The elevator opens and we take a left, walking around the castle’s exterior battlements. A door leads to a dark tunnel about 40 feet long that is lined with untreated pine into which Vital has bored 108 holes. “The number 108 is very significant to Hindus and Buddhists,” he explained. Narrow streams of light filter through the holes. Later Vital recalls a vivid childhood memory from when he was about five years old. He and his brother dug a long tunnel in deep snow in which he spent an undefinable, surreal length of time. “I remember the sun shining through the tunnel making the walls of snow look blue.”
Some of Vital’s bigger pieces are inspired by his early memories and elicit a giddy sense of childlike wonder in the viewer. His House to Watch the Sunset project is something right out of The Little Prince. In fact, his first sunset tower was built out of adobe in 2005 outside the Saharan market town of Agadez, in Niger. (When the Little Prince first visits Earth, he lands in the Sahara.)
Vital leads me up some stairs to his private quarters, three stories of rooms at the highest part of the castle. On the first level are several small rooms, including two bedrooms connected by a tiny bathroom. One bedroom contains some of the artwork that is most meaningful to him: a drawing Basquiat made for him that reads astronot; a sculpture by Vital of the heads of his parents facing each other so closely they seem to be turning into one person; a Martin Gropius chair; and several Rembrandt etchings. The other bedroom is somewhat monastic and contains several Japanese robes, another remarkable Rembrandt etching, and an elaborately carved wooden single bed. “I purchased quite a few pieces of the original furniture from the Schloss,” he says. “I’m like Pablo Neruda, who said he wasn’t a collector, but that he was a ‘cosista,’ a lover of things.”
On the floor above are a warren of small rooms that Vital uses as exhibition spaces. One contains a work of bricks lined up on the floor by the Thai artist Rirkrit Tiravanija; another has been dedicated to British artist Richard Deacon, and a third contains drawings by German artist Otto Dix. The attic room, built by the nephews (one is, according to Vital, an exceptional woodworker), is lined with untreated pine like a room in a traditional Japanese ryokan and consists of a sauna, a shower, and several window seats.

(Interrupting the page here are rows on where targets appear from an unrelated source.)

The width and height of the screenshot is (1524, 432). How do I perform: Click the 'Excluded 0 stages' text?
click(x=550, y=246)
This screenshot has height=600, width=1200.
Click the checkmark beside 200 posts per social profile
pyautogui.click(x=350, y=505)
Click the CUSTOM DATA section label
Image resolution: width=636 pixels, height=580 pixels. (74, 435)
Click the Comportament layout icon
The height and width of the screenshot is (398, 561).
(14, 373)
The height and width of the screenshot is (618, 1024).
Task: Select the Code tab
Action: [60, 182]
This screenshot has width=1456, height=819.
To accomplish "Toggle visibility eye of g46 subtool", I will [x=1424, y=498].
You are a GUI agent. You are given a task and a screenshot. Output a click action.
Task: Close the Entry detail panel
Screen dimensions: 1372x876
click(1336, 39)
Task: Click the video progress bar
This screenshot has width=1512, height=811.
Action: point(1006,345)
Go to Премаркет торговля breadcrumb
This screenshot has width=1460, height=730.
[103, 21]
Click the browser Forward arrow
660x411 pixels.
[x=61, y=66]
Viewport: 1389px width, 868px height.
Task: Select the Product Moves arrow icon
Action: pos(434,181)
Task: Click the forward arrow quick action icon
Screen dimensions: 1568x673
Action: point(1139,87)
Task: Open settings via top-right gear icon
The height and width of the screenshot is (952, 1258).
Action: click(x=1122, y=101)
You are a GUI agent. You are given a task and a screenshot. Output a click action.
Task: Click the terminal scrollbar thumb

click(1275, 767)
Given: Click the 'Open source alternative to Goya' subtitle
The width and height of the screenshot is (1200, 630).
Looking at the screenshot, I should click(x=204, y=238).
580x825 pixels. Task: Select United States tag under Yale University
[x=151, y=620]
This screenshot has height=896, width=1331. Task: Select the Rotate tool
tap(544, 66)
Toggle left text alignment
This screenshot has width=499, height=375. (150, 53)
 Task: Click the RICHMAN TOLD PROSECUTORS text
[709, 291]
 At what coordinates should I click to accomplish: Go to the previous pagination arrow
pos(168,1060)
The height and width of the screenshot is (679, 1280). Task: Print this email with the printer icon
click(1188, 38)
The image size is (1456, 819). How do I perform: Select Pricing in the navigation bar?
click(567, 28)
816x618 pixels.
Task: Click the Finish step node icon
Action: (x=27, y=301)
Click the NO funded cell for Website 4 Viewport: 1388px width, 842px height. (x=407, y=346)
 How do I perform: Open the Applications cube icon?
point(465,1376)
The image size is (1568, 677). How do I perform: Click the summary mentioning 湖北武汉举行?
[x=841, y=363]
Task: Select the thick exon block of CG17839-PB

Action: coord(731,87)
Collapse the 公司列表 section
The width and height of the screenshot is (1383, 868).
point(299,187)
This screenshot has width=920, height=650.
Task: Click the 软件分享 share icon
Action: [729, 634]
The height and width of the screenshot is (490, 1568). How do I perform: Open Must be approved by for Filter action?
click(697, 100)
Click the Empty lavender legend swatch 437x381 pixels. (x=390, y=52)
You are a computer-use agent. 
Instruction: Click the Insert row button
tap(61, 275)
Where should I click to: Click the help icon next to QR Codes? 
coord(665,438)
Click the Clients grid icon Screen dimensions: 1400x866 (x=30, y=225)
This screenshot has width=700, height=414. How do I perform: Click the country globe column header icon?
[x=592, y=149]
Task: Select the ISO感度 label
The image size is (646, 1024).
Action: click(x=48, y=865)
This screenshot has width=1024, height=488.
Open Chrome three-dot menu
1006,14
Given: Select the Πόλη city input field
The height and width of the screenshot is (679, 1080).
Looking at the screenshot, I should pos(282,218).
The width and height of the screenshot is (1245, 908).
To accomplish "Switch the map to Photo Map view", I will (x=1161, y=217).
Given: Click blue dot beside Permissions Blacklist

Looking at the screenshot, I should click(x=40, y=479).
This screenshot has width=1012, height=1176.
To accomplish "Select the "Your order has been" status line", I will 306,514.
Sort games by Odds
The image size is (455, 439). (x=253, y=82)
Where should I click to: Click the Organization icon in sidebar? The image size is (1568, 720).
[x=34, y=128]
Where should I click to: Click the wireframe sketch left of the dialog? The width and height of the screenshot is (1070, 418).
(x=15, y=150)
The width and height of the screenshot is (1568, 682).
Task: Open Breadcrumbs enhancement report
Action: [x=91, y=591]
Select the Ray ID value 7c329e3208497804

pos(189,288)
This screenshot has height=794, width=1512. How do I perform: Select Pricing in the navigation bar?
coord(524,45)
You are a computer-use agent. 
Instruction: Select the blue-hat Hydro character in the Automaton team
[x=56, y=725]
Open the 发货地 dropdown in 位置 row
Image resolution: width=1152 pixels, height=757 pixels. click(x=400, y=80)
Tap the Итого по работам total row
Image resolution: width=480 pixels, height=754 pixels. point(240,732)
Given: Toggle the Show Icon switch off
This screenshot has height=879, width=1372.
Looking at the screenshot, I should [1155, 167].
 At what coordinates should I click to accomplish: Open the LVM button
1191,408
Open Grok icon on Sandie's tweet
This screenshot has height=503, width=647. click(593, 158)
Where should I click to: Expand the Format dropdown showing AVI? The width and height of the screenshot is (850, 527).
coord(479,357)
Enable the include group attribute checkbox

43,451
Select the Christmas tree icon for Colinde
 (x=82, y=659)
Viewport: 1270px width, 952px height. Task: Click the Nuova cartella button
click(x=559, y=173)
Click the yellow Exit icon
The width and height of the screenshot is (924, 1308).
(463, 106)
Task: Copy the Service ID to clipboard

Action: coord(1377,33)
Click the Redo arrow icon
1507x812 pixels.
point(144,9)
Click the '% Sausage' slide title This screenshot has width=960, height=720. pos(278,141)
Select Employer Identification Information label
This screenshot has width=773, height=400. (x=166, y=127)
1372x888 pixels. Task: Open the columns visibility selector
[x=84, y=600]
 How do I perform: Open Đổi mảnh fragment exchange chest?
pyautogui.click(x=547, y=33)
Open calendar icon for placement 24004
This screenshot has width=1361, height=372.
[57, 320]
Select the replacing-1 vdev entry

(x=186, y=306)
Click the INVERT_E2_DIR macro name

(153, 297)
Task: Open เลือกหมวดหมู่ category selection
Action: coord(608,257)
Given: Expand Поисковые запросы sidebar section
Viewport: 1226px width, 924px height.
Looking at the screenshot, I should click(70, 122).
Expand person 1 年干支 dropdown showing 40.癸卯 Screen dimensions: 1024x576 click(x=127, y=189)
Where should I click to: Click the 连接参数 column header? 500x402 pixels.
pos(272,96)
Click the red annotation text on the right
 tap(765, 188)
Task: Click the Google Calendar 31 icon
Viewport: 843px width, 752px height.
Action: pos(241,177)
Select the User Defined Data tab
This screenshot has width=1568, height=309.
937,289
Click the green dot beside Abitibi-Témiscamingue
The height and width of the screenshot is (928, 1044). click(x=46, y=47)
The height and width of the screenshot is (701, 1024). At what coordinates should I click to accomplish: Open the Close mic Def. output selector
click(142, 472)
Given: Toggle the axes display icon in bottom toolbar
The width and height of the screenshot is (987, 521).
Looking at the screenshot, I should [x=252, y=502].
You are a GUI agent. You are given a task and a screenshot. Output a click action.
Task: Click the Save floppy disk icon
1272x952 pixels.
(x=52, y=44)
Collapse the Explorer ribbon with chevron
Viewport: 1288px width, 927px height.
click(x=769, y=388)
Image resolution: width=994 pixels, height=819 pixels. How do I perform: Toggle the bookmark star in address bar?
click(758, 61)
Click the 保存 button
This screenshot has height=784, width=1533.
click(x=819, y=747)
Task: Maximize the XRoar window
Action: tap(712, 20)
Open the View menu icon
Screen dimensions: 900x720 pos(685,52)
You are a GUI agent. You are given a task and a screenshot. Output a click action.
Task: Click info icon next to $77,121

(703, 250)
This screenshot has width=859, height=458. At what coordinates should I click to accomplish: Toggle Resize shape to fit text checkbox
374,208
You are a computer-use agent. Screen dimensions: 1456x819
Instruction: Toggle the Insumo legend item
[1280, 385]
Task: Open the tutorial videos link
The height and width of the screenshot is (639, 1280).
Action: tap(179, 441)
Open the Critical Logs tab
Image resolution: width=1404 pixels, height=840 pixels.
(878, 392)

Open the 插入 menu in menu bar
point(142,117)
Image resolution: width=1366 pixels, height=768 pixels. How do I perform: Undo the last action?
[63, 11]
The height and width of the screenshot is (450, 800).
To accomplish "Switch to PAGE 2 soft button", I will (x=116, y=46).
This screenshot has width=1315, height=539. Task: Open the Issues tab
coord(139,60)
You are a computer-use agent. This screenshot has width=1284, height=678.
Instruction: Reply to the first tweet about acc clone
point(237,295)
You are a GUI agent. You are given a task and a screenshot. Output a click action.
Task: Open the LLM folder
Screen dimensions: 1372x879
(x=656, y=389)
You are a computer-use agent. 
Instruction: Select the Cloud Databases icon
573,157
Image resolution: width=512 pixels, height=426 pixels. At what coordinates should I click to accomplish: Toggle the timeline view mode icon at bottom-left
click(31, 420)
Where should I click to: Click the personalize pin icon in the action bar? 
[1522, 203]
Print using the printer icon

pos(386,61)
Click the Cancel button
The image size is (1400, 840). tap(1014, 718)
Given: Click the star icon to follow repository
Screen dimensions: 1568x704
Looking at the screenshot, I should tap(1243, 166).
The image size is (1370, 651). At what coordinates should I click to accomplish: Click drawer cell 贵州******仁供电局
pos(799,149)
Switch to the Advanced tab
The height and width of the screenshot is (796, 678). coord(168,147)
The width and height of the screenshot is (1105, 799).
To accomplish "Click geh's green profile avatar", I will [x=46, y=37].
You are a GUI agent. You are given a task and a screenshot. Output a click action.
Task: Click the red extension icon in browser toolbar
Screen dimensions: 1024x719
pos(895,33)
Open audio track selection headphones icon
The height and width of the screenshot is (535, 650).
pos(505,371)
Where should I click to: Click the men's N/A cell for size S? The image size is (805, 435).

Vital heads back downstairs and leads me through the many grand public rooms to a stately concert salon with an ornate organ, the largest privately owned one in Europe. He begins to play an eerie classical composition, the sound so immense and penetrating that it feels like everything in the room is vibrating.
After he finishes, he explains that the owner before the von Hessen family was a wealthy German businessman, Karl August Lingner, the inventor of Odol mouthwash. He spent years sourcing furniture and doors from patrician houses across Europe. And he’s the one who installed this organ.
When we sit down to lunch, I ask Vital if he considered Schloss Tarasp a sort of artistic swan song. He laughs and lists the multiple projects he is currently working on, including one in the Amazon and another on the island of Tonga. “I just keep moving on to the next projects.” He’s made the castle into a foundation open to the public, like his other spaces in Switzerland. “I’m a dreamer. I like to realize dreams,” he says with a laugh. “And I want to give others the chance to dream as well.”